There are benefits to video calls — you can see facial expressions and body language, make eye contact, etc. But those benefits decline when someone is less comfortable with video (which they could be for all sorts of reasons, including pandemic shagginess, not having a private space in their home to take the call, or just general dislike of video).And either way, the benefits aren’t so significant that your boss should be overruling you and telling you how to manage the logistics of calls with your team members. If she were responding to some specific problem that she thought this would target, that would be different. But it sounds like she’s just pro-video-call and thinks you should be too.

4. Candidate is applying for job but also wants an informational interview

I have a question about a LinkedIn message I just received, and how you’d respond to it.

I’m lucky to work at basically my dream job, a very cool position in a very cool industry, one that gets pretty glamorized in pop culture — so as you can imagine, there’s a lot of competition for any open jobs, made more intense by the pandemic. My team at work has an entry-level job listing right now, and I’ve had a sudden increase in people connecting on LinkedIn, Twitter, etc.

One person in particular has reached out telling me that she’s interested in applying, but also asking me to schedule a 15-20 minute call with her to talk about my specific experiences at my job. I do try to be available for informational interviews (they’re important in this industry), but given that she brought up her application, this feels more like a blatant attempt at an informal job interview. At the very least, it seems like an excuse to reach out so she can get me to pass her resume along. Am I right in being a little put off by this? How would you respond?

Yeah, this isn’t an informational interview; it’s an attempt to get a leg up in the hiring process for a specific job she’s applied for. It’s also not terribly uncommon for people to try, so I wouldn’t be super put off by it — but I would tell her no.
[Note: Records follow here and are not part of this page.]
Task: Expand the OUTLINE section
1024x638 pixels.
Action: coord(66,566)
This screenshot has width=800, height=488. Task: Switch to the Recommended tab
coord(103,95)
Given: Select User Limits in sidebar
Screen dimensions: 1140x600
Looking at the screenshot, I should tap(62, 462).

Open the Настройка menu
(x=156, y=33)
The way I usually say it is something like, “Because we get such a high volume of interest in our openings, we’ve found the best way to get to know people is to steer candidates to the process we’ve created.”

It’s also okay to just blame your schedule — “I’m in triage mode right now with my schedule and can’t schedule a call, but if you’re selected for an interview, you’ll have lots of opportunites for questions as we move forward.”
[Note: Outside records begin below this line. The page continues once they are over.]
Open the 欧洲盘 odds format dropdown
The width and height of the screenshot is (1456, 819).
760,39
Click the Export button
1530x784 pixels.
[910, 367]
5. When to ask about a contract going permanent

Five weeks ago, I was brought in on a three-month contract as a member of the communications team for a much larger corporation. I got the interview because I knew someone who knew someone who knew they were looking, and happened to be a great fit.
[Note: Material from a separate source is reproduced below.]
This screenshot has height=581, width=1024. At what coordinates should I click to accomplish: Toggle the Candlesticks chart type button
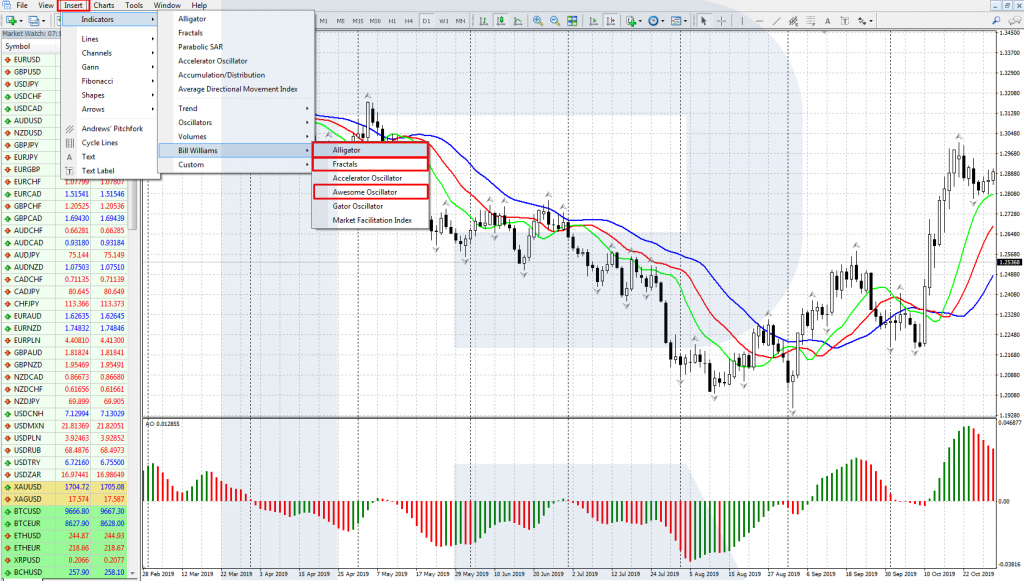click(500, 20)
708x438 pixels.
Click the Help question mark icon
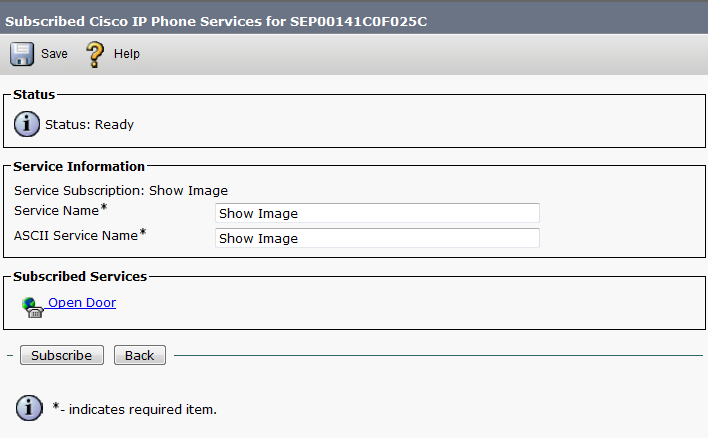pos(95,53)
They brought me on for the three-month contract while they “reevaluate the position,” but the vibe I get is that it’s kind of a trial period, and the contract is serving as a probation they can wrap up easily at the end of three months if it’s not working out. I could be wrong about this, but I have a very strong feeling that’s the case.

I am absolutely in love with this job. It’s the kind of work I’ve always wanted to do as part of an amazing team and I wake up every morning genuinely excited to go to work. I’ve gotten great feedback from my coworkers and supervisors, who all agree that I’m learning quickly and doing a really good job. The money is great and the benefits (if I were to be made an offer of more than contract) are incredible. We’re remote right now but I’d get to stay in my dream city long-term working for them.

Either way, I’d like to know as soon as possible. If they keep me on, great, but if not I’ll need to start looking somewhere else eventually, and jobs aren’t particularly easy to come by these days so I’ll need to prepare. I know that five weeks is probably too soon to start asking, but when would be the right time to bring it up?

Wait until it’s been two months. When there’s roughly one month left to go, it’s reasonable to assume they’re at least beginning to think about whether they’re going to wrap up at the end of the contract or interested in keeping you on. That means you probably do need to be job searching in the meantime so you’re not starting from scratch only a month before the contract ends, but it doesn’t really make sense to expect an answer from them earlier than that when they’re still evaluating.